### [What is needed]
Copy each of the rows below character for character, leaving nothing out and changing nothing.
[start of Entries supplied]
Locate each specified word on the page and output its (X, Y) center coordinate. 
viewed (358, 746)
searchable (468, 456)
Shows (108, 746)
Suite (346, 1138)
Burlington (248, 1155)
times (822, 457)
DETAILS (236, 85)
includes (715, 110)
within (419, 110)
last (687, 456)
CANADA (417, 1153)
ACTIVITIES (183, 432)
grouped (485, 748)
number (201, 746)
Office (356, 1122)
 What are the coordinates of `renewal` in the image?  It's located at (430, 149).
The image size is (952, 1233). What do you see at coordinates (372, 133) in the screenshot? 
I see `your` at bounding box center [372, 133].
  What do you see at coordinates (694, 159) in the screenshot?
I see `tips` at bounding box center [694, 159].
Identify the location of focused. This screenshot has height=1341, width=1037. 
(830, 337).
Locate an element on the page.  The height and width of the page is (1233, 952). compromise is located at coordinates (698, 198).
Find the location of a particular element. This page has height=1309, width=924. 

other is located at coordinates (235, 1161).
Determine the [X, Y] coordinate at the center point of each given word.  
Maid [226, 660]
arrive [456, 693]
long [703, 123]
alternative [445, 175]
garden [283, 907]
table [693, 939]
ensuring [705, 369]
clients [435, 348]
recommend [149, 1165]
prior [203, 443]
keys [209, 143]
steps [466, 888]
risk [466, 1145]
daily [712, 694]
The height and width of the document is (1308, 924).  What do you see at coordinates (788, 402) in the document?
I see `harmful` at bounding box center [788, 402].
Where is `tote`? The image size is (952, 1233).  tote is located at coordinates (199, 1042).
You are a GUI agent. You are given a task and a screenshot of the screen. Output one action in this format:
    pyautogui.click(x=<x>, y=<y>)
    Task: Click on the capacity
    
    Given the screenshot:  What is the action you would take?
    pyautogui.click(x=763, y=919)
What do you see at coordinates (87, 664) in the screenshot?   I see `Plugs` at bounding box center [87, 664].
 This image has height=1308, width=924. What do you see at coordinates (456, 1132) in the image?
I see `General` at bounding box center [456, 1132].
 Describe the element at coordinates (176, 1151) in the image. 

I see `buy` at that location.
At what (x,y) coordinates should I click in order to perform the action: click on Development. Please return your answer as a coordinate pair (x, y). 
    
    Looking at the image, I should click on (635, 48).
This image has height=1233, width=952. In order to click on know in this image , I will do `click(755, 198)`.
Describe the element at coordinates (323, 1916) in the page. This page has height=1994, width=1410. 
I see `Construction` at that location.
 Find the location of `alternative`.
[end of Entries supplied]
### [Answer]
Locate each specified word on the page and output its (X, Y) center coordinate. 
viewed (358, 746)
searchable (468, 456)
Shows (108, 746)
Suite (346, 1138)
Burlington (248, 1155)
times (822, 457)
DETAILS (236, 85)
includes (715, 110)
within (419, 110)
last (687, 456)
CANADA (417, 1153)
ACTIVITIES (183, 432)
grouped (485, 748)
number (201, 746)
Office (356, 1122)
 What are the coordinates of `renewal` in the image?  It's located at (430, 149).
The image size is (952, 1233). What do you see at coordinates (372, 133) in the screenshot? 
I see `your` at bounding box center [372, 133].
  What do you see at coordinates (694, 159) in the screenshot?
I see `tips` at bounding box center [694, 159].
Identify the location of focused. This screenshot has height=1341, width=1037. 
(830, 337).
Locate an element on the page.  The height and width of the page is (1233, 952). compromise is located at coordinates (698, 198).
Find the location of a particular element. This page has height=1309, width=924. 

other is located at coordinates (235, 1161).
Determine the [X, Y] coordinate at the center point of each given word.  
Maid [226, 660]
arrive [456, 693]
long [703, 123]
alternative [445, 175]
garden [283, 907]
table [693, 939]
ensuring [705, 369]
clients [435, 348]
recommend [149, 1165]
prior [203, 443]
keys [209, 143]
steps [466, 888]
risk [466, 1145]
daily [712, 694]
The height and width of the document is (1308, 924).  What do you see at coordinates (788, 402) in the document?
I see `harmful` at bounding box center [788, 402].
Where is `tote`? The image size is (952, 1233).  tote is located at coordinates (199, 1042).
You are a GUI agent. You are given a task and a screenshot of the screen. Output one action in this format:
    pyautogui.click(x=<x>, y=<y>)
    Task: Click on the capacity
    
    Given the screenshot:  What is the action you would take?
    pyautogui.click(x=763, y=919)
What do you see at coordinates (87, 664) in the screenshot?   I see `Plugs` at bounding box center [87, 664].
 This image has height=1308, width=924. What do you see at coordinates (456, 1132) in the image?
I see `General` at bounding box center [456, 1132].
 Describe the element at coordinates (176, 1151) in the image. 

I see `buy` at that location.
At what (x,y) coordinates should I click in order to perform the action: click on Development. Please return your answer as a coordinate pair (x, y). 
    
    Looking at the image, I should click on (635, 48).
This image has height=1233, width=952. In order to click on know in this image , I will do `click(755, 198)`.
Describe the element at coordinates (323, 1916) in the page. This page has height=1994, width=1410. 
I see `Construction` at that location.
 Find the location of `alternative`.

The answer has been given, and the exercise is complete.